Threshold is a space-themed fixed shooter written by Warren Schwader and Ken Williams for the Apple II and published by On-Line Systems in 1981. Inspired by Sega's Astro Blaster arcade video game, Threshold introduces many enemy ship types and wave formations as the game progresses. Reviewers found the variety distinguished the game from the many similar shoot 'em ups.

Ports to other systems were released on ROM cartridge: Atari 8-bit family and VIC-20 in 1981, Commodore 64 in 1983, and ColecoVision and Thomson computers in 1984. An Atari 2600 adaptation was published by Tigervision in 1982.

Schwader also wrote the 1983 Apple II platform game Sammy Lightfoot.

Gameplay
The player controls the spaceship Threshold, using its laser weapon to destroy waves of alien attackers. When a wave is eliminated, another appears. As in Astro Blaster, firing the laser increases its temperature, and it cools when not in use. If the temperature bar fills completely, then the weapon cannot be used until it fully cools. Once per ship, pulling back on the joystick activates a "warp drive" that slows the action down.

Development
The game was inspired by Ken Williams playing an Astro Blaster arcade machine in a store and calling Warren Schwader. In an interview in Halcyon Days, Schwader said: 

It took two months to implement.
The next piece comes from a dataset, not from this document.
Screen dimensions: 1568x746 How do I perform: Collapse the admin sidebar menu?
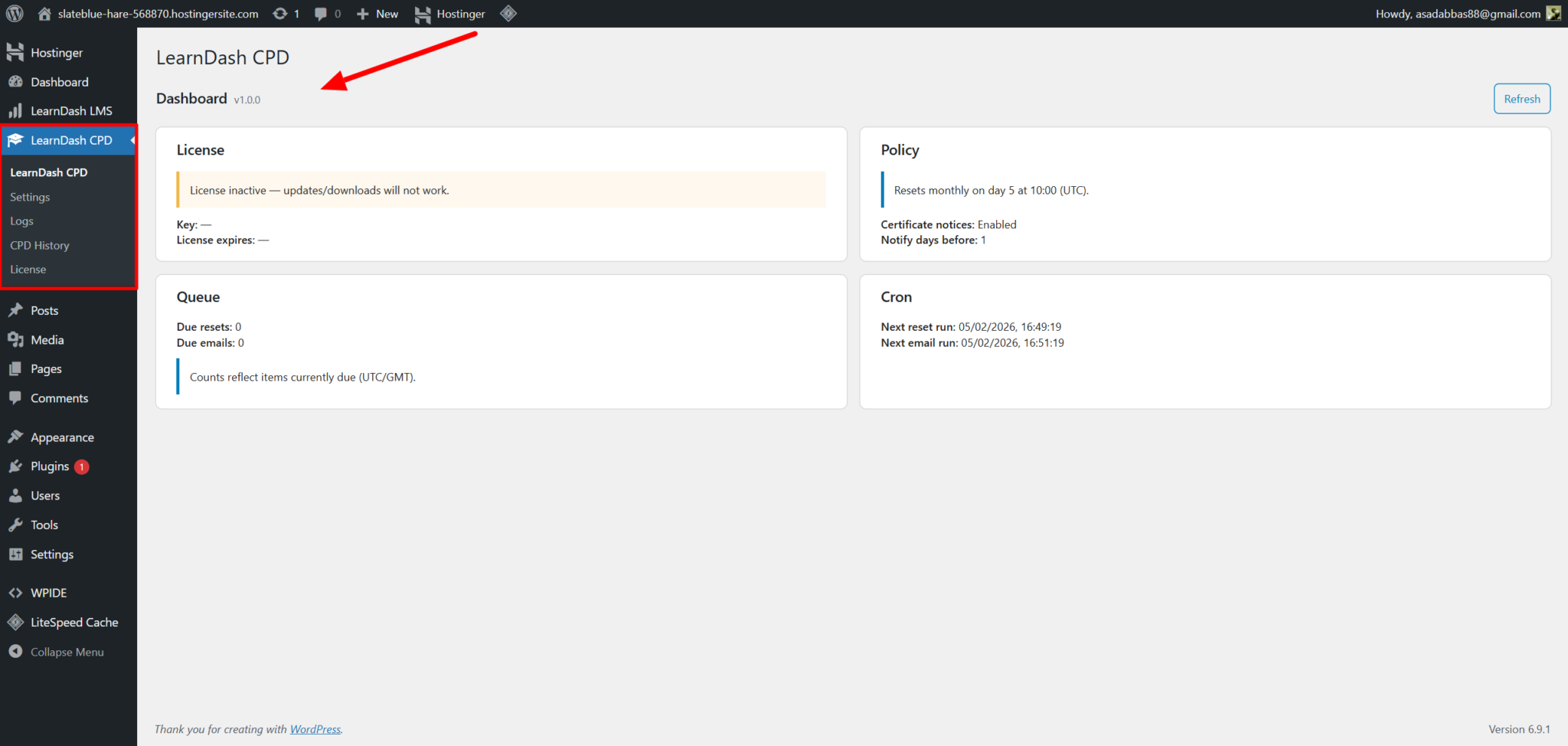click(67, 652)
Williams only worked on the project for two weeks of that time, writing the Apple II animation routines.

Reception
Threshold sold approximately 25,000 copies. Tigervision's Atari 2600 port received a "Certificate of Merit" in the "Best Science Fiction/Fantasy Videogame" category of the 1983 Arcade Awards.
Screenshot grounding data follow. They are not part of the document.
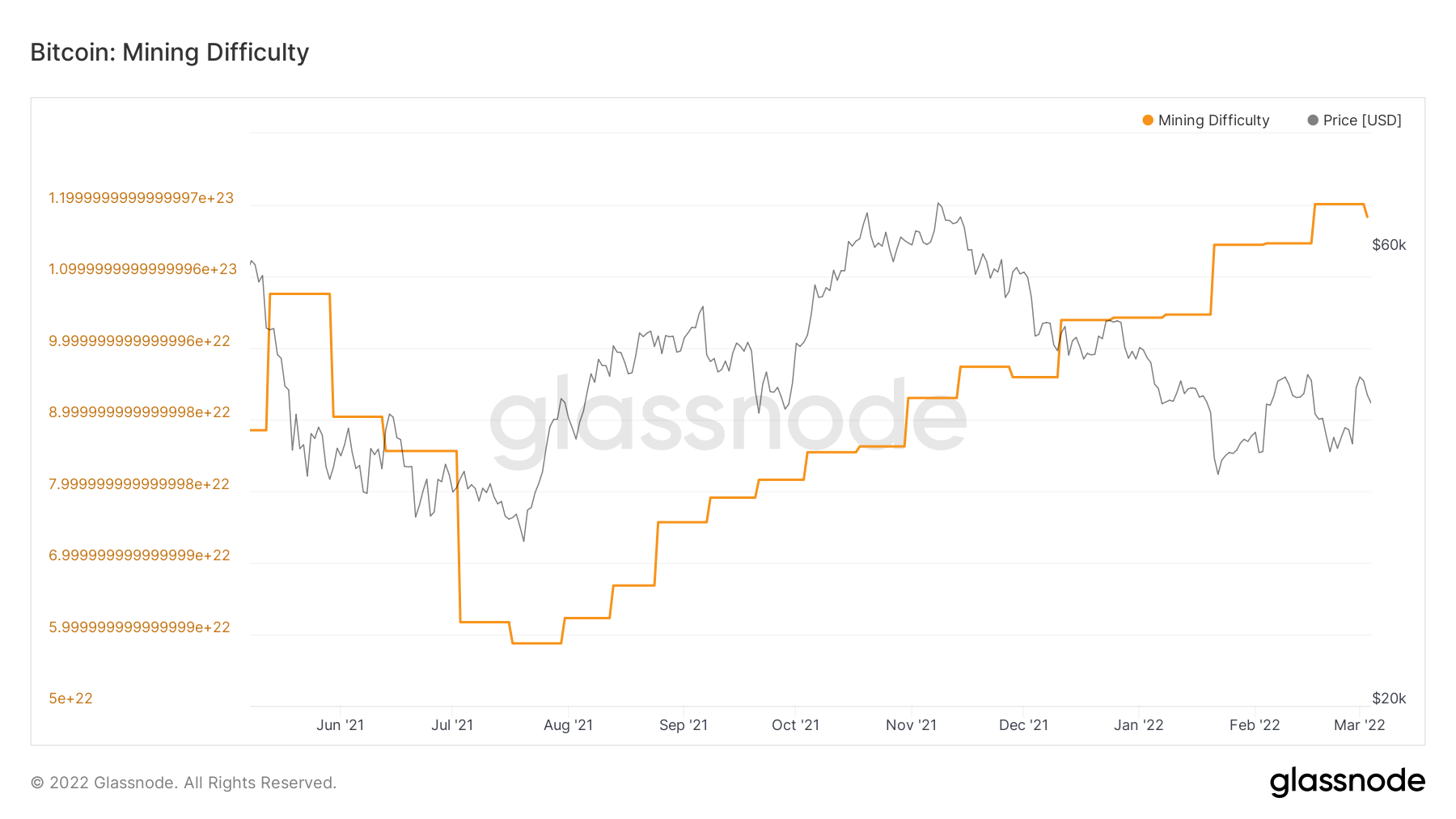The height and width of the screenshot is (819, 1456).
Task: Click the Oct '21 x-axis label
Action: [795, 725]
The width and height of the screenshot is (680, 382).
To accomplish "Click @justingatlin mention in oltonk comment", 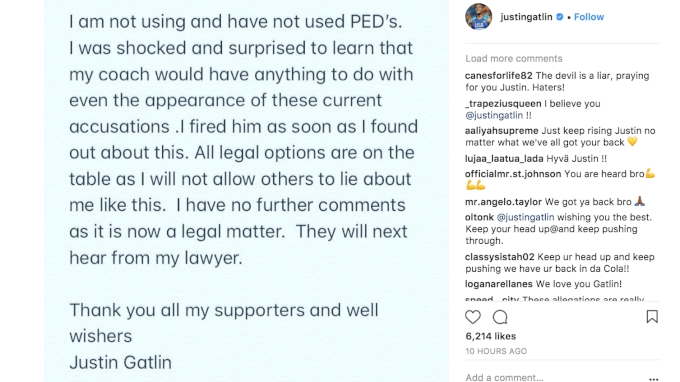I will tap(525, 217).
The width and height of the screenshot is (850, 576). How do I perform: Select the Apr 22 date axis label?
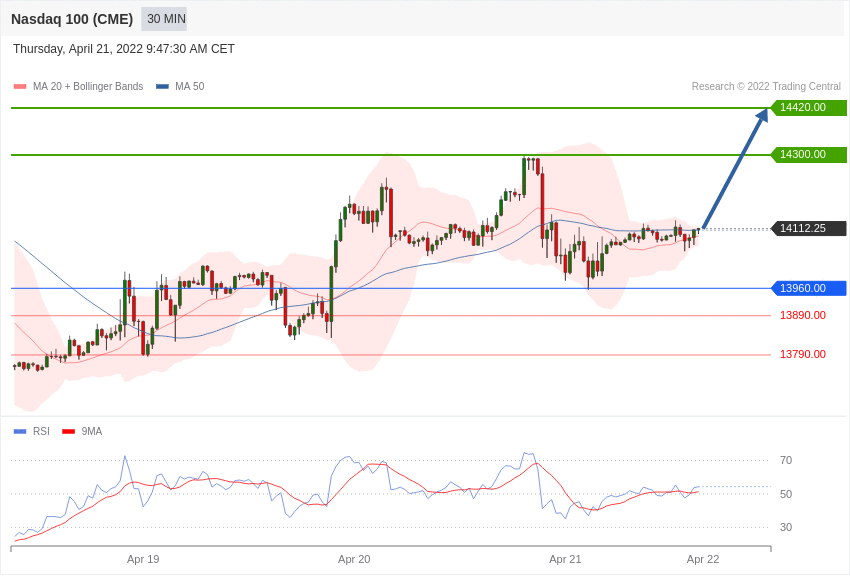point(703,560)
Reviewing the Apple II original for Creative Computing, David Lubar wrote, "The animation in Threshold is superb", and he found the number of enemy types and waves to be a strong point. The Book of Atari Software 1983 gave the Atari 8-bit port a B rating: "It's the usual scenario, with this exception: the game offers unusual depth and variety." They found they sometimes mistook the stars in the animated background as enemy bullets.  In Ahoy! magazine, R.J. Michaels led off his review with, "Only humor saves this game from being a run of the mill slide-and-shoot burn-the-alien-invaders game."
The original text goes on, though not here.